§ **Entries**
....
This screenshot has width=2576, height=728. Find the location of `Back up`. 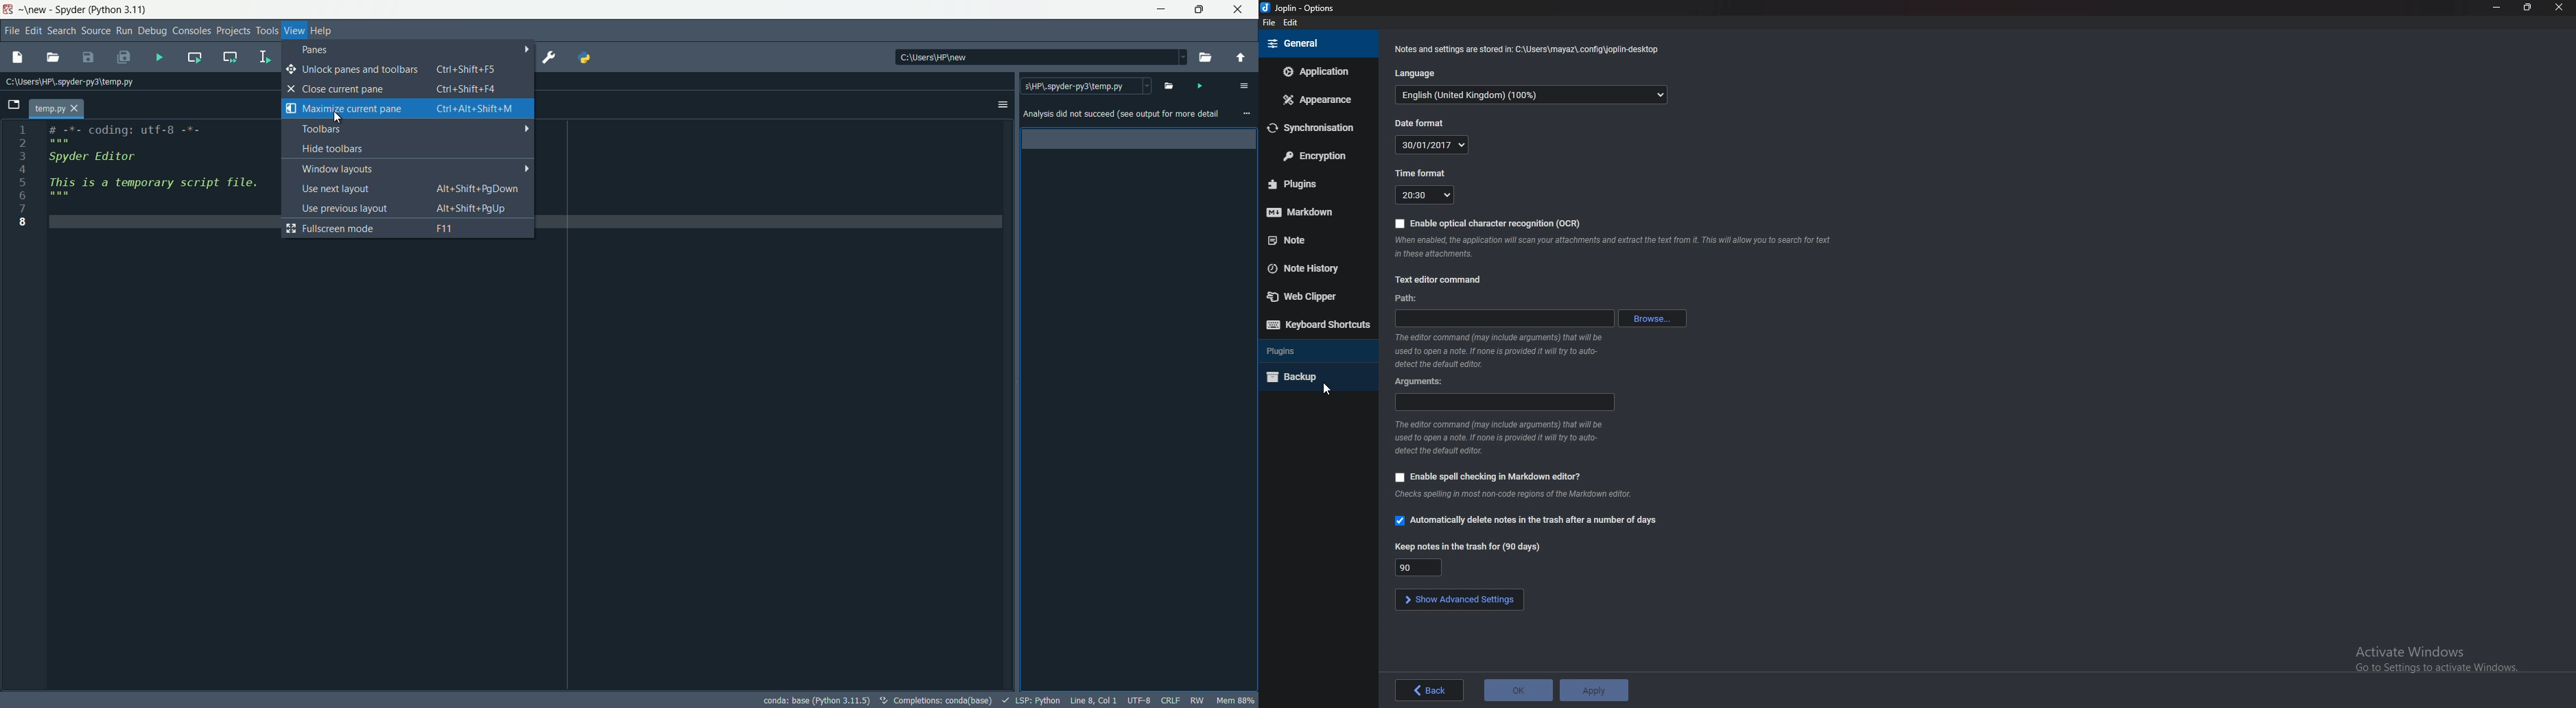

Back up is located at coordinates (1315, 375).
....
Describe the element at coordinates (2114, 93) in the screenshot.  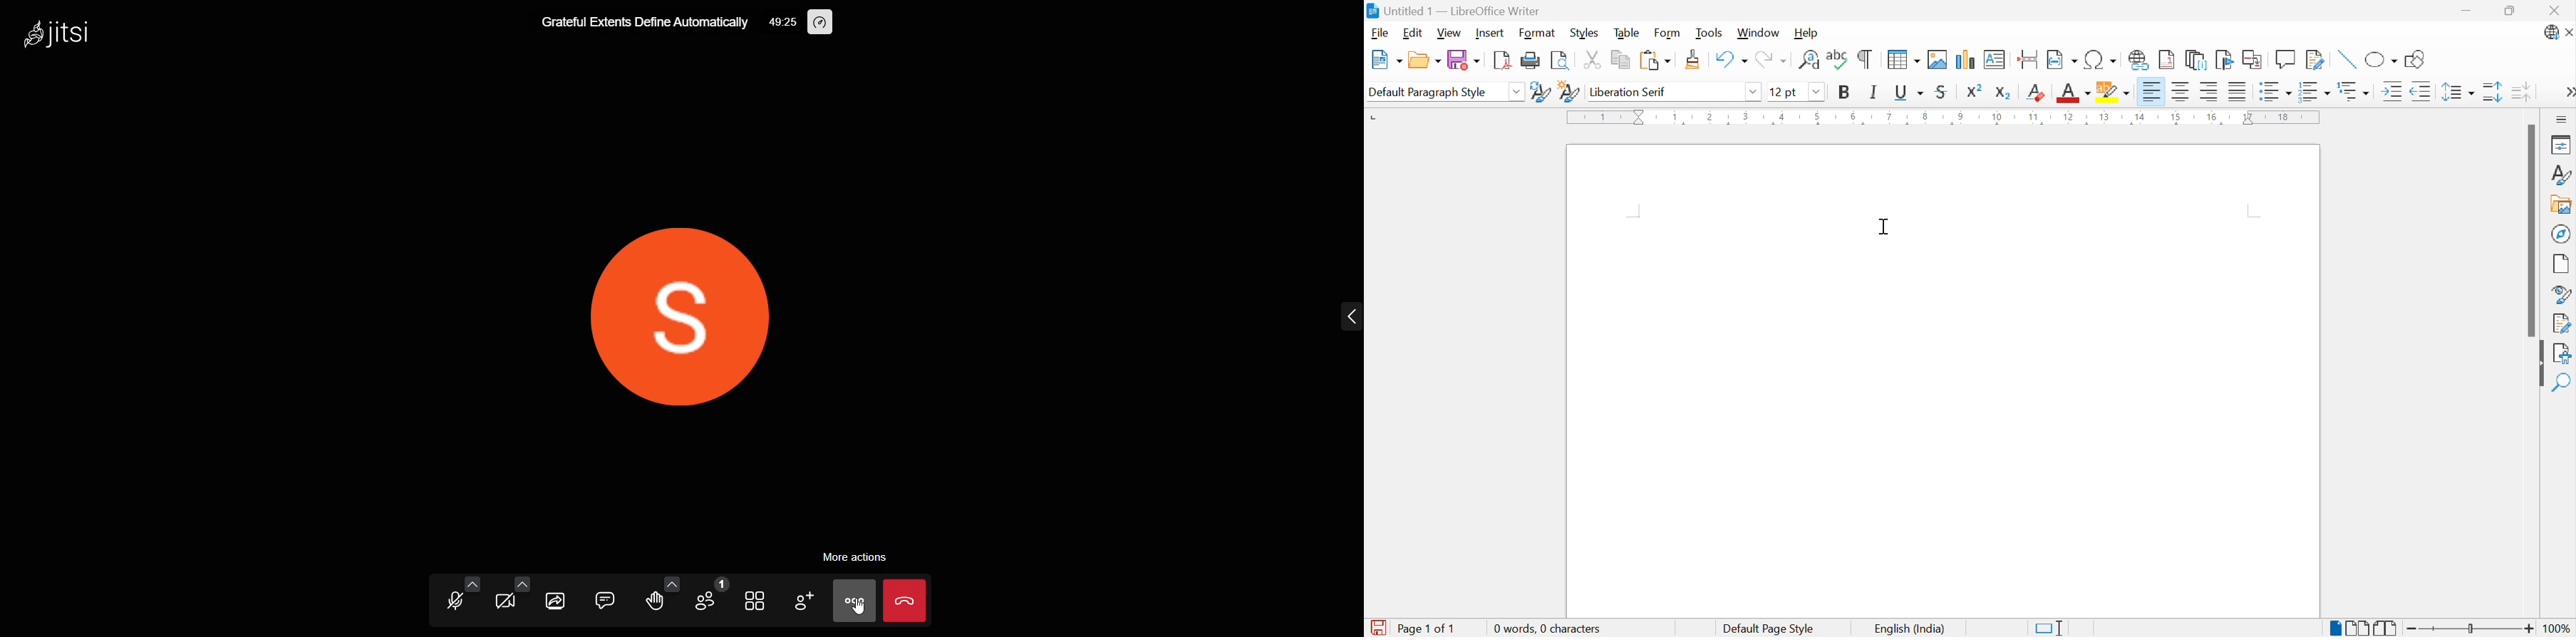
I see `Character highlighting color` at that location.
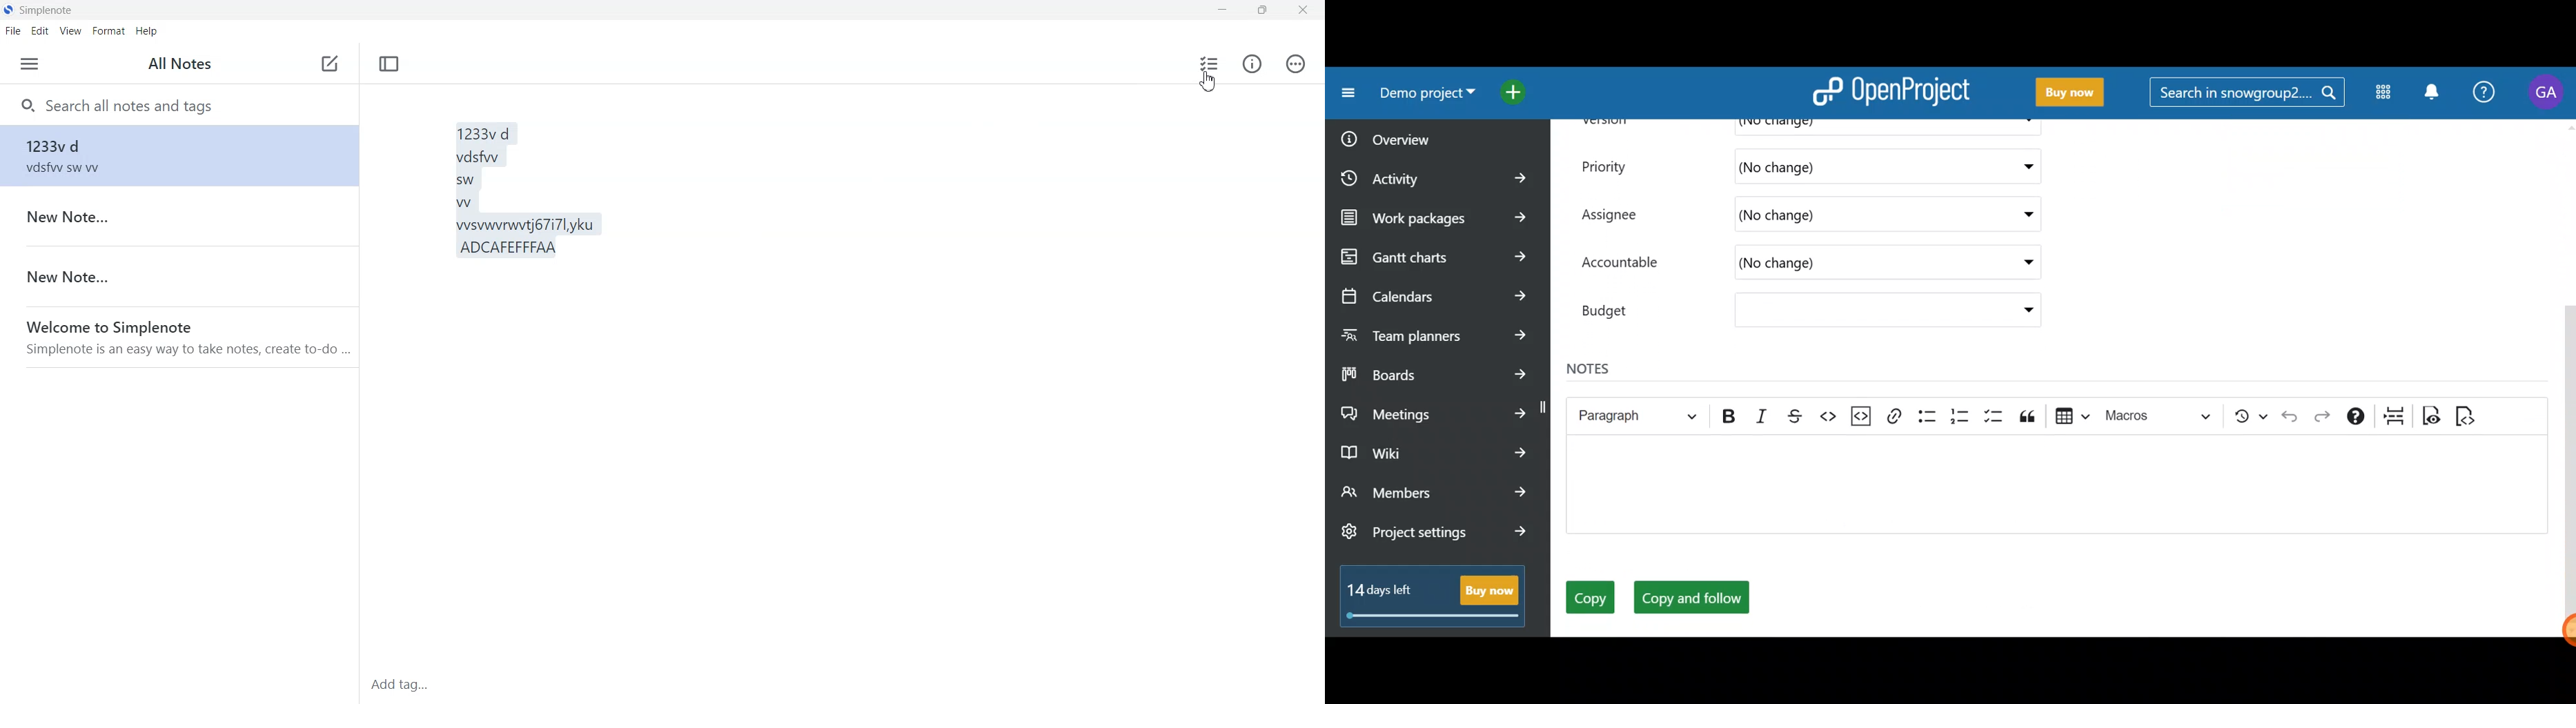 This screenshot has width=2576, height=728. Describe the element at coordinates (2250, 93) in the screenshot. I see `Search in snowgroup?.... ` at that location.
....
§ **What is required**
Lay out the data as a numbered list, starting with the line containing "Describe the element at coordinates (2114, 93)" and going on through the line containing "This screenshot has width=2576, height=728. Describe", with blank lines dropped. Leave the pictures out of the answer.

§ **Completed task**
1. Describe the element at coordinates (2114, 93) in the screenshot.  
2. I see `Character highlighting color` at that location.
3.  This screenshot has width=2576, height=728. Describe the element at coordinates (2250, 93) in the screenshot. I see `Search in snowgroup?.... ` at that location.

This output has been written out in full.